The oversupply conditions combined with the lack of fuel demand and storage capabilities, sent the price of WTI contract for May delivery into negative territory for the first time ever, settling at $-37 per barrel on April 20.
The Brent crude oil benchmark which is pricing the two-thirds of the world’s oil production, rallied above $40 per barrel over the same period, after it bottomed at two-decades low of $16 per barrel.
However, both contracts’ prices were still down 40% from their pre-pandemic levels of $60-$70 per barrel, despite the impressive recovery rally during last weeks.
Price catalysts for crude oil market:
OPEC+ production cuts:
The massive voluntary cuts in production from OPEC+ alliance, which took effect on May 1, combined with production shut-ins in US and Canada, will play a catalytic role in the rebalancing of the oil market in the next months. It is estimated that more than 13 million b/d will be cut or shut-in during second quarter of the year, weighing on the crude oil fundamentals and accelerating the market’s recovery.

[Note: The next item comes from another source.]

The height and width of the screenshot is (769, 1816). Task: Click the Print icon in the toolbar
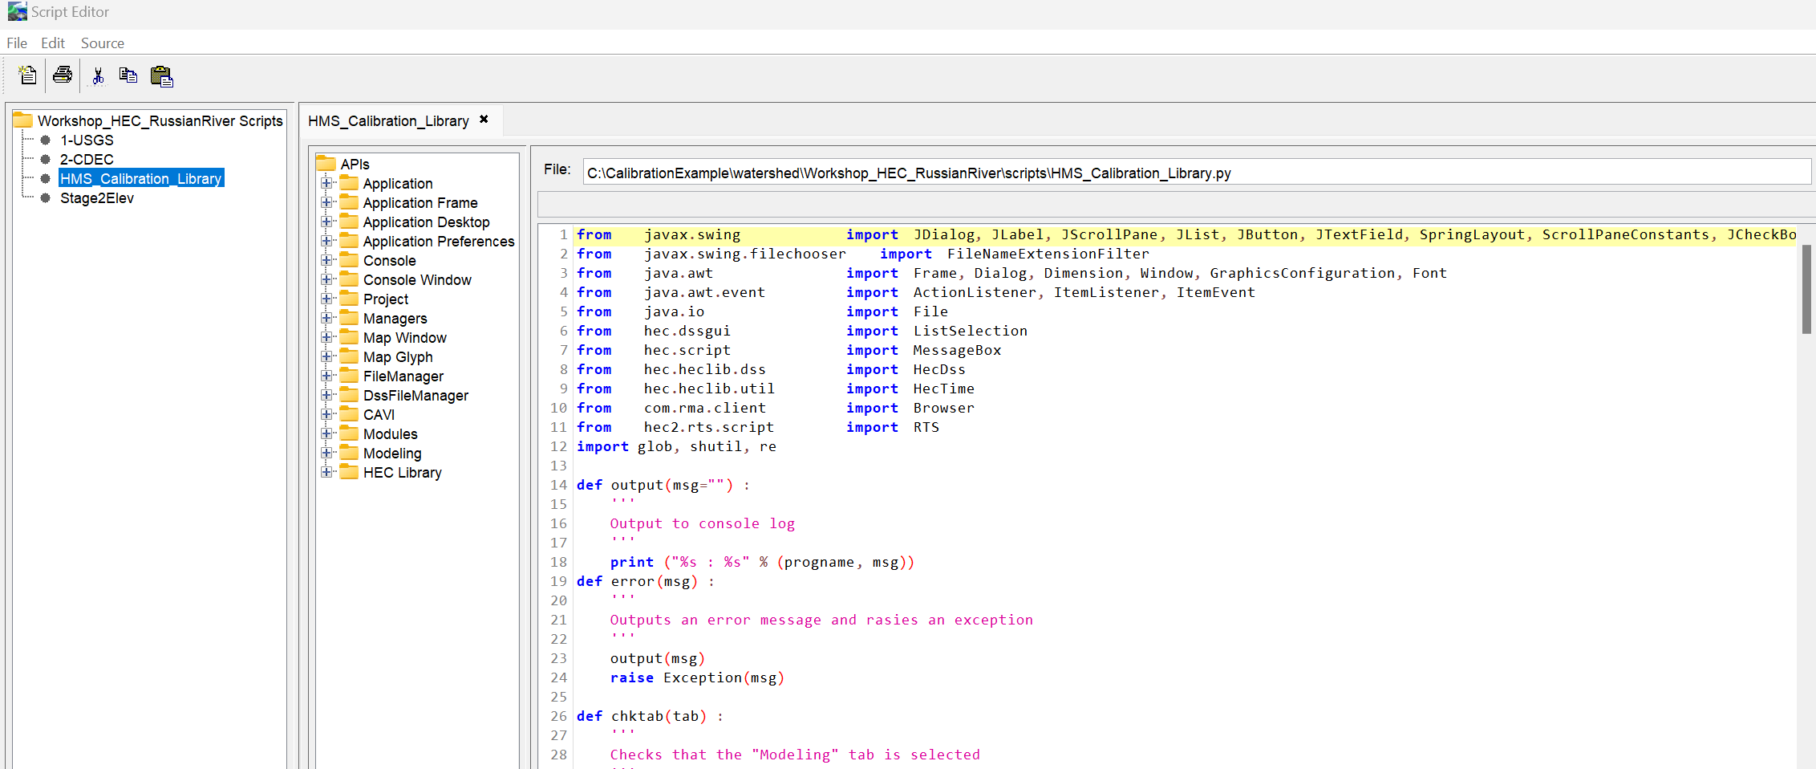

To address the oversupply conditions and the damage from the pandemic-related collapse of oil demand in March and April, OPEC+ alliance, led by Saudi Arabia and Russia, agreed to the largest ever international coordinated production cut of 9.7 million b/d for May and June 2020, which represents the 10% of total global demand. Under the agreement, the cuts will be gradually reduced to 7.7 million b/d in the second half of 2020, and then to 5.8 million b/d from January 2021 through April 2022.
OPEC members will meet again at early June to discuss the extension of May and June cuts of 9.7 million b/d for another one or two months. In this way, OPEC will speed up the restoration of the balance in the oil market by ensuring an effective drawdown of global inventories.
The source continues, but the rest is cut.